* [Exercise description]
Every entry must come back exactly as it was written.

[Opening Record set section]

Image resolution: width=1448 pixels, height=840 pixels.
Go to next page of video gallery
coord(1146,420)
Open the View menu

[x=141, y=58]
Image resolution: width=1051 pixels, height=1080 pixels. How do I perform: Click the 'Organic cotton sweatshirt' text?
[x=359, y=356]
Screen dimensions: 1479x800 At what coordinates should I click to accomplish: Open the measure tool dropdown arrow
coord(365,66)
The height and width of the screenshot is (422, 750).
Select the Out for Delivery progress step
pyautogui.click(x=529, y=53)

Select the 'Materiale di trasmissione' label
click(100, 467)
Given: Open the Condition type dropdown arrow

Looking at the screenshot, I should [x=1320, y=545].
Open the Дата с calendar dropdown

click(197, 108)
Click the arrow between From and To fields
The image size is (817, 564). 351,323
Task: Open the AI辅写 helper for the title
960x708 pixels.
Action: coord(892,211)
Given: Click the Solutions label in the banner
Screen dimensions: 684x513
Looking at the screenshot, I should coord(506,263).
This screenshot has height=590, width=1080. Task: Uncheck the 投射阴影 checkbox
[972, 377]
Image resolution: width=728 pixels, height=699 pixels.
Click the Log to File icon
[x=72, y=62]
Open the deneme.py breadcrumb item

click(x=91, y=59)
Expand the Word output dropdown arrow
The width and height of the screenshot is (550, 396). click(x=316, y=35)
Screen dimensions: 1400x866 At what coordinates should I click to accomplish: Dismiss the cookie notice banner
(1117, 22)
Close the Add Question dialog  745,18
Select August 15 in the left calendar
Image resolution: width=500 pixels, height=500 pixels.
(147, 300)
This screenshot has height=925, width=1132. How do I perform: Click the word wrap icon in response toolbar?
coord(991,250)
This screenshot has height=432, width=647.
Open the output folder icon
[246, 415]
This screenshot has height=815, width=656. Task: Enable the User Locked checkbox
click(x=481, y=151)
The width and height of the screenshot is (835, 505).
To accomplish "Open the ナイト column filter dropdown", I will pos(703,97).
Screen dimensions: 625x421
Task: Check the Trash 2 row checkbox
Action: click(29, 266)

[Closing Record set section]

* [Solution to this exercise]
Image resolution: width=1448 pixels, height=840 pixels.
Go to next page of video gallery
coord(1146,420)
Open the View menu

[x=141, y=58]
Image resolution: width=1051 pixels, height=1080 pixels. How do I perform: Click the 'Organic cotton sweatshirt' text?
[x=359, y=356]
Screen dimensions: 1479x800 At what coordinates should I click to accomplish: Open the measure tool dropdown arrow
coord(365,66)
The height and width of the screenshot is (422, 750).
Select the Out for Delivery progress step
pyautogui.click(x=529, y=53)

Select the 'Materiale di trasmissione' label
click(100, 467)
Given: Open the Condition type dropdown arrow

Looking at the screenshot, I should [x=1320, y=545].
Open the Дата с calendar dropdown

click(197, 108)
Click the arrow between From and To fields
The image size is (817, 564). 351,323
Task: Open the AI辅写 helper for the title
960x708 pixels.
Action: coord(892,211)
Given: Click the Solutions label in the banner
Screen dimensions: 684x513
Looking at the screenshot, I should coord(506,263).
This screenshot has height=590, width=1080. Task: Uncheck the 投射阴影 checkbox
[972, 377]
Image resolution: width=728 pixels, height=699 pixels.
Click the Log to File icon
[x=72, y=62]
Open the deneme.py breadcrumb item

click(x=91, y=59)
Expand the Word output dropdown arrow
The width and height of the screenshot is (550, 396). click(x=316, y=35)
Screen dimensions: 1400x866 At what coordinates should I click to accomplish: Dismiss the cookie notice banner
(1117, 22)
Close the Add Question dialog  745,18
Select August 15 in the left calendar
Image resolution: width=500 pixels, height=500 pixels.
(147, 300)
This screenshot has height=925, width=1132. How do I perform: Click the word wrap icon in response toolbar?
coord(991,250)
This screenshot has height=432, width=647.
Open the output folder icon
[246, 415]
This screenshot has height=815, width=656. Task: Enable the User Locked checkbox
click(x=481, y=151)
The width and height of the screenshot is (835, 505).
To accomplish "Open the ナイト column filter dropdown", I will pos(703,97).
Screen dimensions: 625x421
Task: Check the Trash 2 row checkbox
Action: click(29, 266)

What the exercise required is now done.